ஜர்னல் ஆஃப் கிளினிக்கல் டாக்ஸிகாலஜி
திறந்த அணுகல்
ஐ.எஸ்.எஸ்.என்: 2161-0495
ஐ.எஸ்.எஸ்.என்: 2161-0495
Muthumani M
Arsenic (As) compounds are reported as environmental toxicants and human carcinogens. Exposure to arsenic imposes a big health issue worldwide. Tetrahydrocurcumin (THC) is an antioxidative substance, which is derived from curcumin, the component of turmeric. In view of this fact, the purpose of this study was to delineate the ameliorative role of THC against arsenic-induced hepatotoxicity in rats.
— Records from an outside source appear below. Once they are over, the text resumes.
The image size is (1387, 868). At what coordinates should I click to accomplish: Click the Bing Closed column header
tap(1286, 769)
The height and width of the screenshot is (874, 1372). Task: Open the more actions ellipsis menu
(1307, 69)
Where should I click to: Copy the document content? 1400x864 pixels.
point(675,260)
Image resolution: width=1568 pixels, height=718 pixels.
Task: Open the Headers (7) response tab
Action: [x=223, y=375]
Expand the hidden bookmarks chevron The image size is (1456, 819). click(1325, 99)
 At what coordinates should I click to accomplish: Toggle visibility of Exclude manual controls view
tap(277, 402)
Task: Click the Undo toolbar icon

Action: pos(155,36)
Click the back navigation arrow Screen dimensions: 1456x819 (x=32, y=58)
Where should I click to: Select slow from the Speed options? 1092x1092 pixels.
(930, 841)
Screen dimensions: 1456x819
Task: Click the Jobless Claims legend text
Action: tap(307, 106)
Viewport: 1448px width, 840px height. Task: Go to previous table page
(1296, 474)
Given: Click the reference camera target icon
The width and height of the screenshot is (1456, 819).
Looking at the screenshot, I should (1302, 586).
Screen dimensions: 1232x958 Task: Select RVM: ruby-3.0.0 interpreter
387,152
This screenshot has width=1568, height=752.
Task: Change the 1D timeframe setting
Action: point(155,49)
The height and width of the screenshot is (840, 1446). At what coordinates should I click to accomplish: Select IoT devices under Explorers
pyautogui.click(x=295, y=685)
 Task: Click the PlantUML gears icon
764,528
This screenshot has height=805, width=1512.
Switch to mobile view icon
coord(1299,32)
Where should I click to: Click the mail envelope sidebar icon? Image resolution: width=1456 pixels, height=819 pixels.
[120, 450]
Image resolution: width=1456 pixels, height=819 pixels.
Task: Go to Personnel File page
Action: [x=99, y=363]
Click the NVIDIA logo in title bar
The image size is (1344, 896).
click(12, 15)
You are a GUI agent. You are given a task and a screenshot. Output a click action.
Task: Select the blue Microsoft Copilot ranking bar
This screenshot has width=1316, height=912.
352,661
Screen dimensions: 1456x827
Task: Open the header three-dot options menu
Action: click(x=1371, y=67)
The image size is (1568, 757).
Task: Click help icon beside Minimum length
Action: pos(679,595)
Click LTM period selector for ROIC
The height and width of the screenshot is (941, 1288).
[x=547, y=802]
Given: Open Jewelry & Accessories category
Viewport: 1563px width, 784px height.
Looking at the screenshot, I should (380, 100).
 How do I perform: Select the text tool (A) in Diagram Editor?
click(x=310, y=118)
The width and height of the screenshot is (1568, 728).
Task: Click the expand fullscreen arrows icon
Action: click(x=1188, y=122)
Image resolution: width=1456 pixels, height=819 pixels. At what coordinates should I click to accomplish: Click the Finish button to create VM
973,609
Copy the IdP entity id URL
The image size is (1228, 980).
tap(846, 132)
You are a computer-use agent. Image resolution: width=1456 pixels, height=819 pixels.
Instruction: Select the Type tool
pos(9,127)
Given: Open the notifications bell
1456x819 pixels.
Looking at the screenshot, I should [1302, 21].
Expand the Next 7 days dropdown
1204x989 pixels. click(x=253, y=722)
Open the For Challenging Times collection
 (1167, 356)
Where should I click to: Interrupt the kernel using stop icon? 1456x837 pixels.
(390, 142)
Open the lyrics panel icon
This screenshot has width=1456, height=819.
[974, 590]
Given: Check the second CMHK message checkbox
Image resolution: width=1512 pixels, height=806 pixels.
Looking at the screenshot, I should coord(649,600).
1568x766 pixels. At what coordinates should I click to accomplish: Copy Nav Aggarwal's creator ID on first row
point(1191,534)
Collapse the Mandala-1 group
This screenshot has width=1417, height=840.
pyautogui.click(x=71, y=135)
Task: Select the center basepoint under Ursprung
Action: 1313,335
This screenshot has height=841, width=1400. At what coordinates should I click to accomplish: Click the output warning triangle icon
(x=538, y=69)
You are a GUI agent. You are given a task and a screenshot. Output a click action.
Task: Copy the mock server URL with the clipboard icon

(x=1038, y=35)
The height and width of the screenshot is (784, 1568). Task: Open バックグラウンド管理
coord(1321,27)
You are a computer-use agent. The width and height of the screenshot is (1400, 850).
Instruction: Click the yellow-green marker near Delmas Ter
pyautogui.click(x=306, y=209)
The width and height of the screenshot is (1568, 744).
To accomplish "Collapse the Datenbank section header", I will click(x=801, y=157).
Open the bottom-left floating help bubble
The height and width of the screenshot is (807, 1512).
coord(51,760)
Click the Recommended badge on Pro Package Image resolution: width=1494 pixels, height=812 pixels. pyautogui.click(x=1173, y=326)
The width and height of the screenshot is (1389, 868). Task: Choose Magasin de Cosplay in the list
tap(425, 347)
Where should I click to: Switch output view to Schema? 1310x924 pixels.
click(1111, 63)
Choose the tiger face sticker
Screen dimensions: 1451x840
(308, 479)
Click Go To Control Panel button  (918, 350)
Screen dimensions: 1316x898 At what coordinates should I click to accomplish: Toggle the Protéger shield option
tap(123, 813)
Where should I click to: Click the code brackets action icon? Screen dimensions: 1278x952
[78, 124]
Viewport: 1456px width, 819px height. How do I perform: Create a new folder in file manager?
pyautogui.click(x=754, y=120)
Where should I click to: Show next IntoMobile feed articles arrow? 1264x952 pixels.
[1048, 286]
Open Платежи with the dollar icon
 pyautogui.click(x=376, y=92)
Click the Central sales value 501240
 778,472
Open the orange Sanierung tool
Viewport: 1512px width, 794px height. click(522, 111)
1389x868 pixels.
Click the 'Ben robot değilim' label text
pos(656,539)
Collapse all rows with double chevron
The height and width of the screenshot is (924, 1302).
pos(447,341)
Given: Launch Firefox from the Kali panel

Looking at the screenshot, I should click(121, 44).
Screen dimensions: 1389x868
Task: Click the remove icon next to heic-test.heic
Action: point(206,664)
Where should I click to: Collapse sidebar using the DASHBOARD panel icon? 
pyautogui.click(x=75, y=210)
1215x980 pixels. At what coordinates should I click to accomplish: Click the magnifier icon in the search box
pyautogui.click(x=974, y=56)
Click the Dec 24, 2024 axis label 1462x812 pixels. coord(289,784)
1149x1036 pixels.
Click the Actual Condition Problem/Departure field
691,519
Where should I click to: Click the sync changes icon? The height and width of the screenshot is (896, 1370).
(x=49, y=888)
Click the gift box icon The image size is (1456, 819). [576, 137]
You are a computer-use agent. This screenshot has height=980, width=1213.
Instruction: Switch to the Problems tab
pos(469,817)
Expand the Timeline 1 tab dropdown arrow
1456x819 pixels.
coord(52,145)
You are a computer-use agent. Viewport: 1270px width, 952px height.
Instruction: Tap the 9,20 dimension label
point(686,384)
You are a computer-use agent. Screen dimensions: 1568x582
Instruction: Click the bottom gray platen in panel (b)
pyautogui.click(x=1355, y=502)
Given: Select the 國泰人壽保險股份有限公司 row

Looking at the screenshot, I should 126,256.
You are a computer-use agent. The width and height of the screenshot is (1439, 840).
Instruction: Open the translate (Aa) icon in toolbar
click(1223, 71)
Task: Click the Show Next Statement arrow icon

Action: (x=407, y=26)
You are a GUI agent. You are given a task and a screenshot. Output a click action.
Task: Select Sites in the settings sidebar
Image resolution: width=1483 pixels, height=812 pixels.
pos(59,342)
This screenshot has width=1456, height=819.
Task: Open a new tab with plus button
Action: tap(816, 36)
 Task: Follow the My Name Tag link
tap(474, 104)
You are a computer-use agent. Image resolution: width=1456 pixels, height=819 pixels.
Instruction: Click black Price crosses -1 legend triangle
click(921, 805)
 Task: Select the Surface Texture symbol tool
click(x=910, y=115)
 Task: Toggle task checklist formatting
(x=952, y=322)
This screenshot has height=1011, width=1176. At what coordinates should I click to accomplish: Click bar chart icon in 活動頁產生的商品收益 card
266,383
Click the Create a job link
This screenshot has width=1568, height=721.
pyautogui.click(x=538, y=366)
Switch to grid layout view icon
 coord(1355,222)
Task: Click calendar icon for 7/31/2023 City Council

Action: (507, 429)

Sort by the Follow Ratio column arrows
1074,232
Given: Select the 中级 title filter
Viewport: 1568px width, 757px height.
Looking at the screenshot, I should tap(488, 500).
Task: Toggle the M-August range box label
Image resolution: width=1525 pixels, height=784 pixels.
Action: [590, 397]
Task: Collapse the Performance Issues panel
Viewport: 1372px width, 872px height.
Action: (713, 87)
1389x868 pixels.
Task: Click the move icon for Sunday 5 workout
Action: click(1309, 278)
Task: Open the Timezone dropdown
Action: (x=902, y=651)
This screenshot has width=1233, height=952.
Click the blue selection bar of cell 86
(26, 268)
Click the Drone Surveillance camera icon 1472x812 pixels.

In this context, we evaluated the mode of action of chronic oral exposure of sodium arsenite as the source of arsenic at 5 mg/kg/BW with THC (80 mg/ kg/BW) for 28 days. Hepatotoxicity was evaluated by the increased activities of serum hepatospecific enzymes namely aspartate transaminase, alanine transaminase, alkaline phosphatase, gamma glutamyl transferase, lactate dehydrogenase and total bilirubin along with increased elevation of lipid peroxidative markers, thiobarbituric acid reactive substances, lipid hydroperoxides, protein carbonyl content and conjugated dienes. The toxic effect of arsenic was also indicated by significantly decreased activities of membrane bound ATPases, enzymatic antioxidants like superoxide dismutase, catalase, glutathione peroxidase, glutathione-S-transferase, glutathione reductase and glucose-6-phosphate dehydrogenase along with non-enzymatic antioxidants like reduced glutathione, total sulfhydryl groups, vitamins C and E. Administration of THC exhibited a significant reversal of arsenic-induced toxicity in hepatic tissue. All these changes were supported by reduction of histopathological observations of the liver. These results suggest that THC has a potential protective effect over arsenic-induced hepatotoxicity in rat.